### Activity
Without adding anything, give again the lines from the one holding "Given: Collapse the Roofs tree branch" through the final line of the records, exactly, with both ends included and pictures dropped.

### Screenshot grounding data
== Segment start ==
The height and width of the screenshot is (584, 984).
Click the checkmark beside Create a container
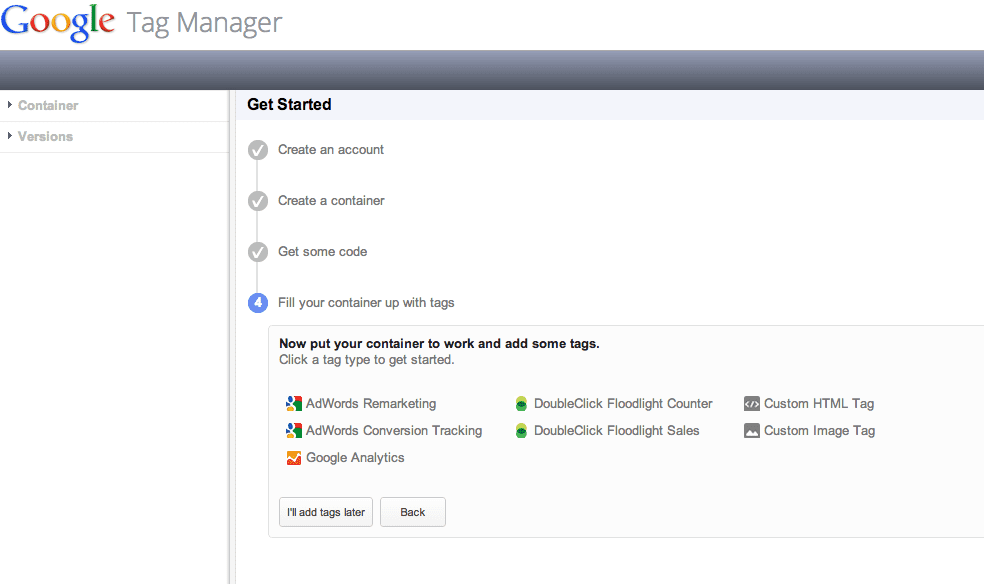257,201
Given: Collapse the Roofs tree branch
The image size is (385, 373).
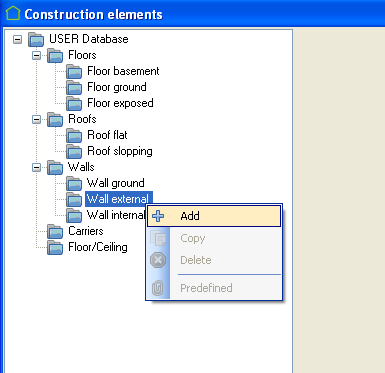Looking at the screenshot, I should point(36,120).
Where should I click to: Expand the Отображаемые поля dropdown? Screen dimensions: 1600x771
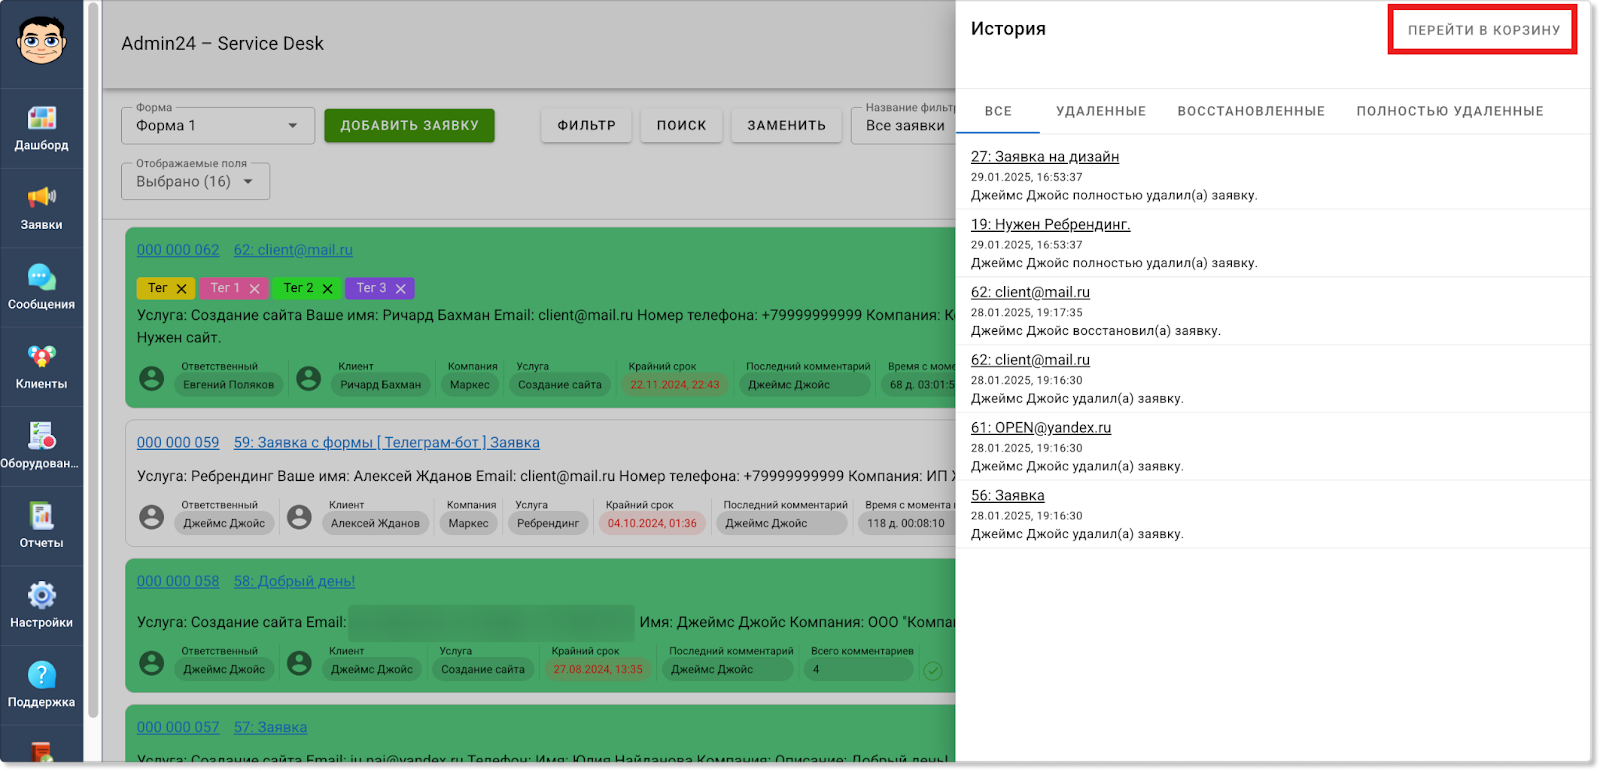(x=195, y=182)
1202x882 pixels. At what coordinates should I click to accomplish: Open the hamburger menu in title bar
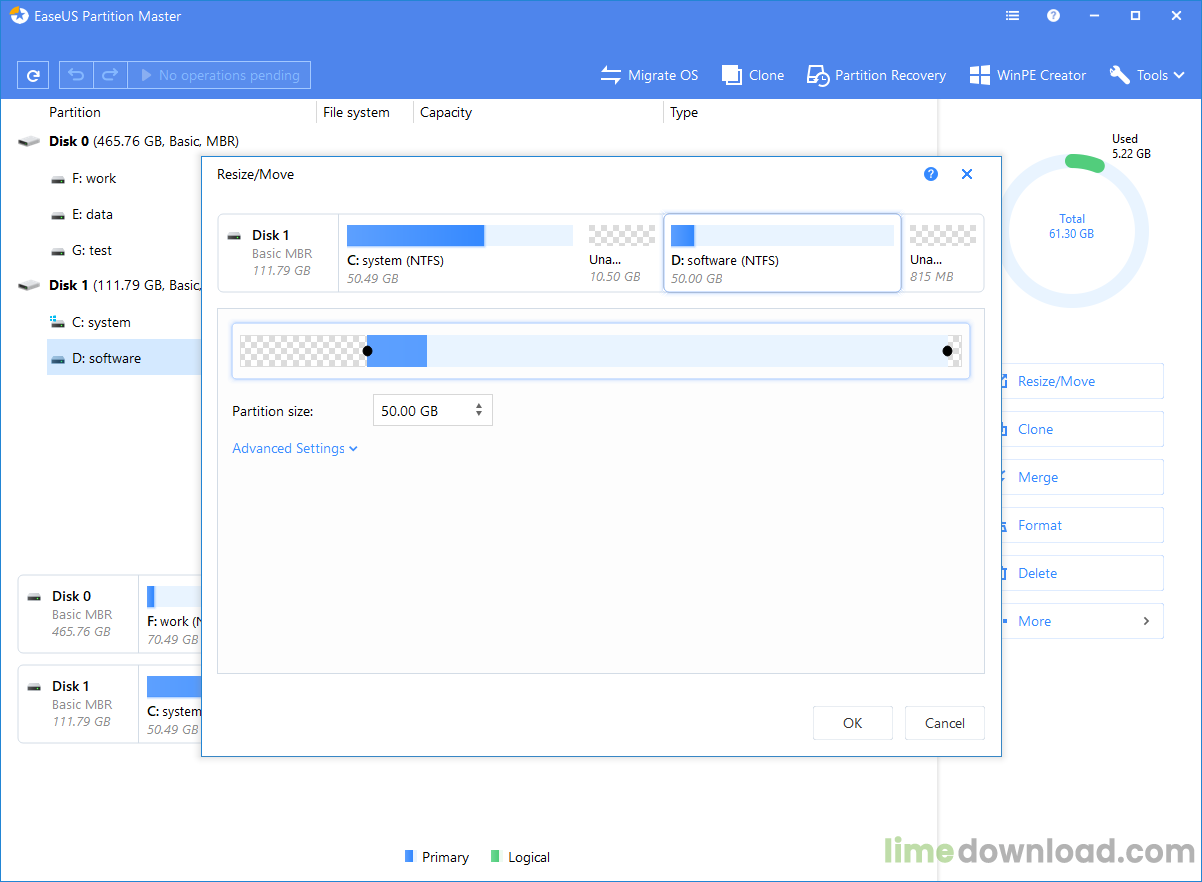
== Segment end ==
### Response to this exercise
Given: Collapse the Roofs tree branch
The image size is (385, 373).
Looking at the screenshot, I should point(36,120).
Where should I click to: Expand the Отображаемые поля dropdown? Screen dimensions: 1600x771
(x=195, y=182)
1202x882 pixels. At what coordinates should I click to accomplish: Open the hamburger menu in title bar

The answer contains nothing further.